Brooks: We´ve also worked every closely on the Wabash National Study of Liberal Arts Education, a survey that is broad enough to give us good comparative data from peer institutions. Both NSSE and Wabash give us that comparative national data. Added to that and our work with individual departments, we have a host of other kinds of assessment. We have seniors who do capstone projects, honors theses, art exhibits, recitals, presentations and student teaching portfolios. All of those are opportunities, at the end of a student´s four years, to plan a major intellectual project and get feedback all the way along the route to completion. We do foreign language competency exams as well. And we do some alumni surveys periodically, and we look at national databases like the National Student Clearinghouse and the National Science Foundation to track how many of our graduates earn advanced degrees.

Nugent: And from what you described as a feedback loop — establishing goals and then gathering data to use to improve the academic program in various ways — it sounds like it´s critical to provide the information back to faculty members so that they can make adjustments as necessary. How does that happen?

Brooks: It happens through course evaluations, of course. After the students write up the evaluations and then hand them in, the professors have a chance to review them and often pick up suggestions in areas that need to be improved or ideas that they´d like to try. … The Joy Shechtman Mankoff Center for Teaching and Learning here on campus runs workshops on best practices, but what´s really been interesting in the last several years is that those workshops have been strongly influenced by the data that we gathered right here.

Nugent: I wanted to return a little bit to the Wabash study. We´ve started receiving our results back, and I know you and I have been interested to see what can be learned from that kind of broad-based, multi-year study. Could you explain how the study works?
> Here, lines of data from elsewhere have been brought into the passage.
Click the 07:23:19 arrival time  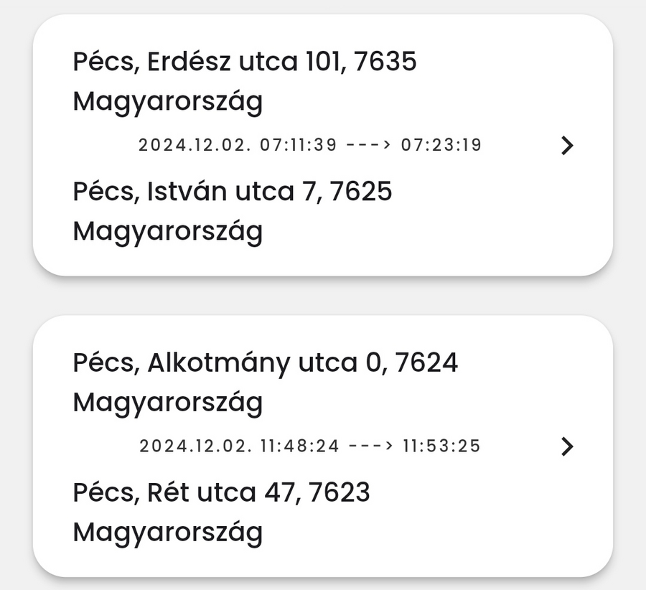pyautogui.click(x=441, y=145)
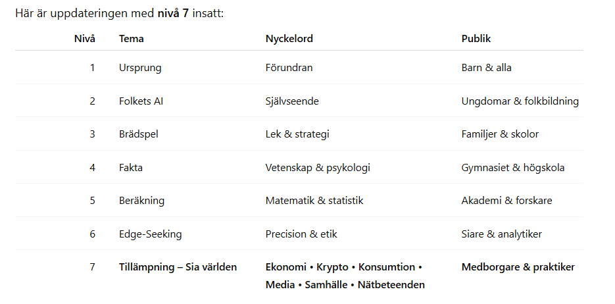The height and width of the screenshot is (304, 615).
Task: Click the Brädspel theme cell
Action: pyautogui.click(x=138, y=134)
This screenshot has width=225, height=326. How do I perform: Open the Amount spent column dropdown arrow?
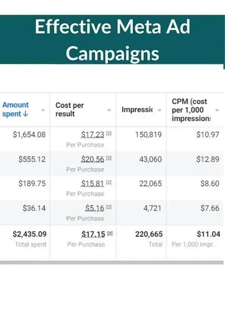[43, 110]
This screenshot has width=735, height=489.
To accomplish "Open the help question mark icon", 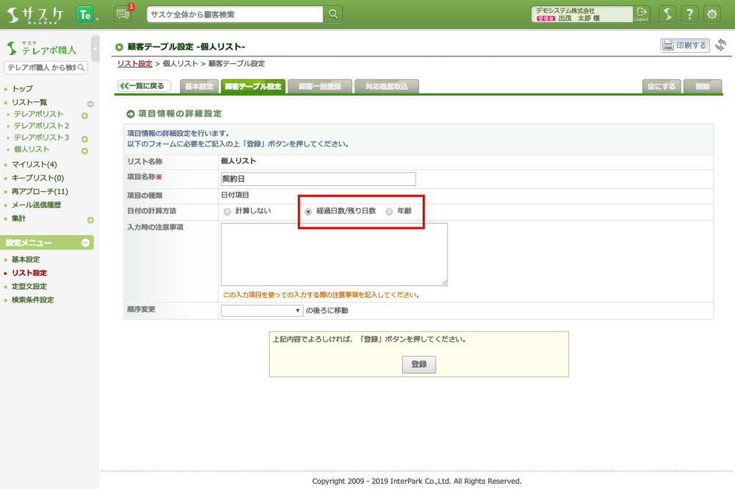I will pos(689,14).
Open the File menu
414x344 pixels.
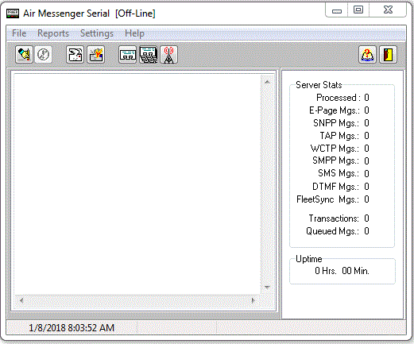pyautogui.click(x=19, y=33)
Brooks: The Wabash study has really become the gold standard for looking at liberal arts education, and if you think about it, it measures two things and then tries to correlate them. On the one hand, it asks what kinds of outcomes do we hope students will get out of a liberal arts education: critical thinking, moral reasoning, attitudes towards diversity, lifelong learning, all of those kinds of things that we commonly say a liberal arts education gives you. So it measures outcomes like those, and it also tries to coordinate the kinds of programs and kinds of educational experiences students have at the College. There are now about 50 institutions involved in the Wabash study; we were one of the original 18. It attempts to make the correlations between educational experiences and those outcomes. It´s been a very successful study. It works with students in their first year and at the end of their first year. We´re in Year Four so we´ll be looking at seniors, and then a year from now, we´ll be getting the data that does a four-year comparison.
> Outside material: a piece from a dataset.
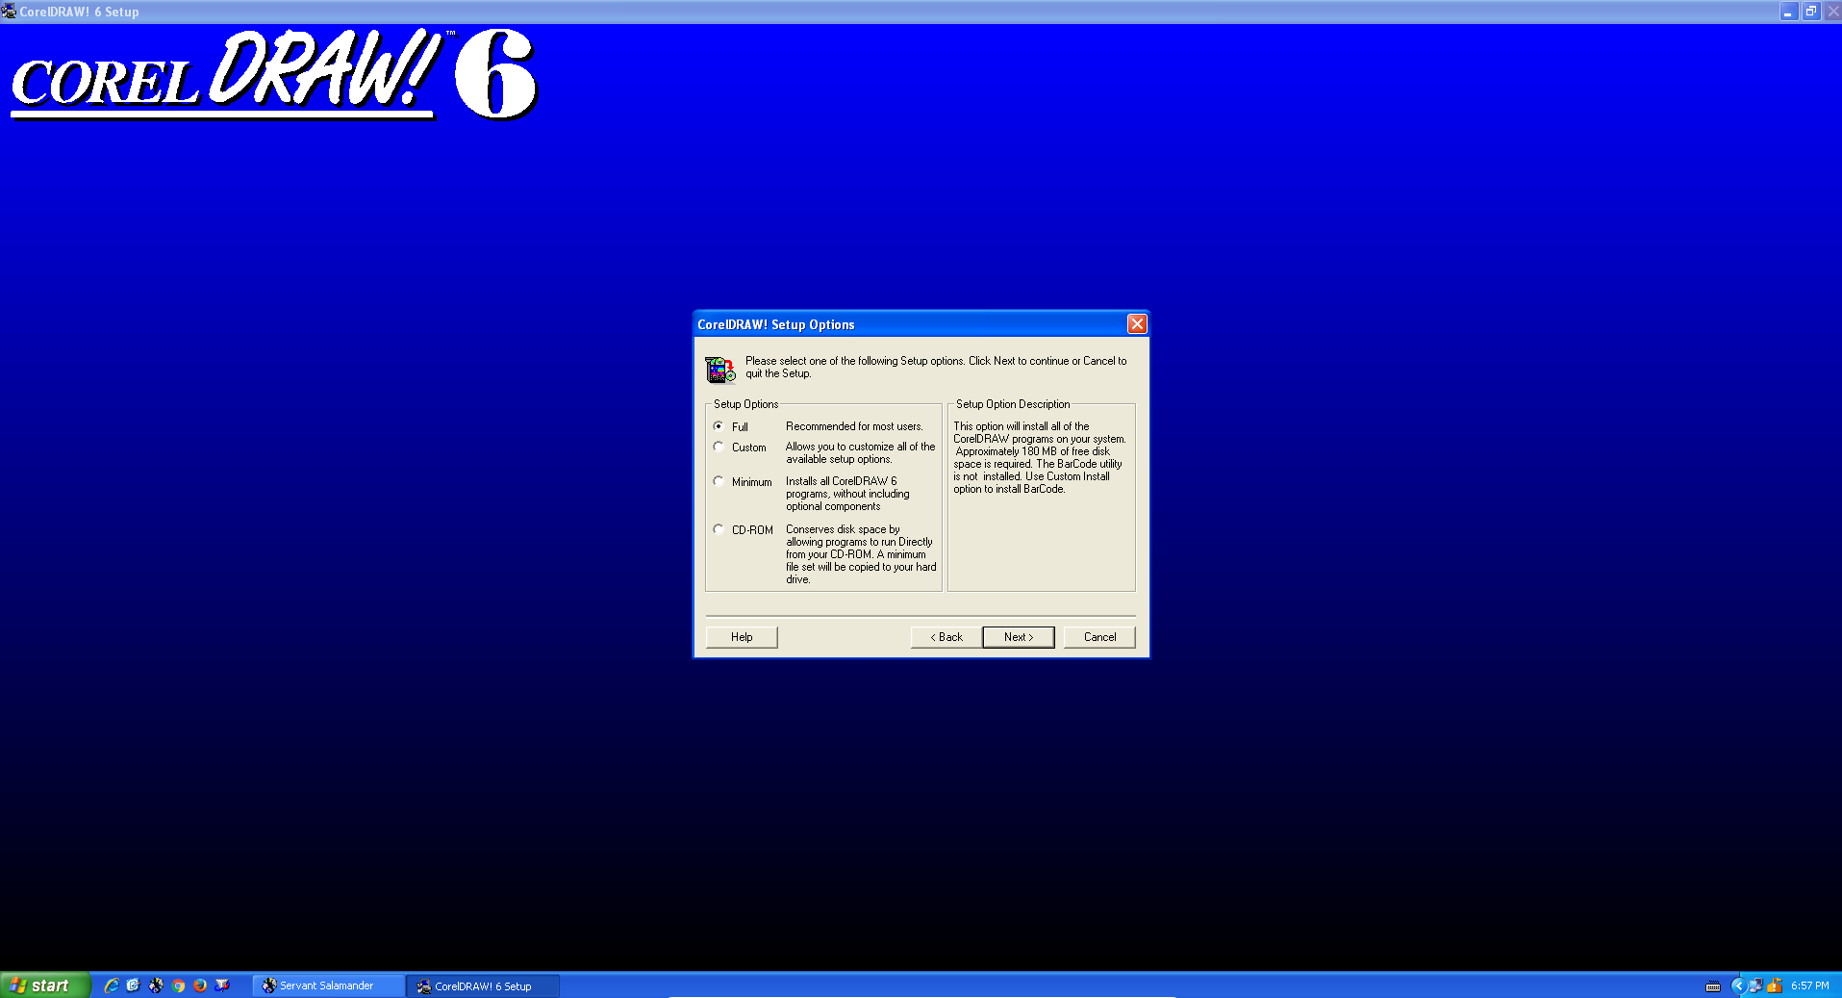
Task: Select the Minimum installation option
Action: pyautogui.click(x=719, y=481)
Nugent: And what did we learn so far from the Year One data?

Brooks: Well, one thing that we notice when we go to the Wabash meetings is that many of the other schools in the study would love to have our data, because we´re doing a great job and our retention numbers are very, very good. Other schools are telling us that they wish they were in the situation we are. All that said, I think that the data show that we could probably challenge our students a bit more and signal very high expectations to them. They would like to have more outside-the-classroom faculty interactions. That´s why we instituted this year a faculty-student lunch program where faculty members can eat once a week with students in the College dining halls.

Nugent: So what about measuring outcomes? What do our students do after they graduate?

Brooks: About a quarter of our students go on to grad school immediately, and they mix some full-time, some part-time. About 75 percent go to work. But within a decade or so, half of our students have earned an advanced degree. That means our students have picked up on the idea of lifelong learning, and they understand that it´s really important to continue your education.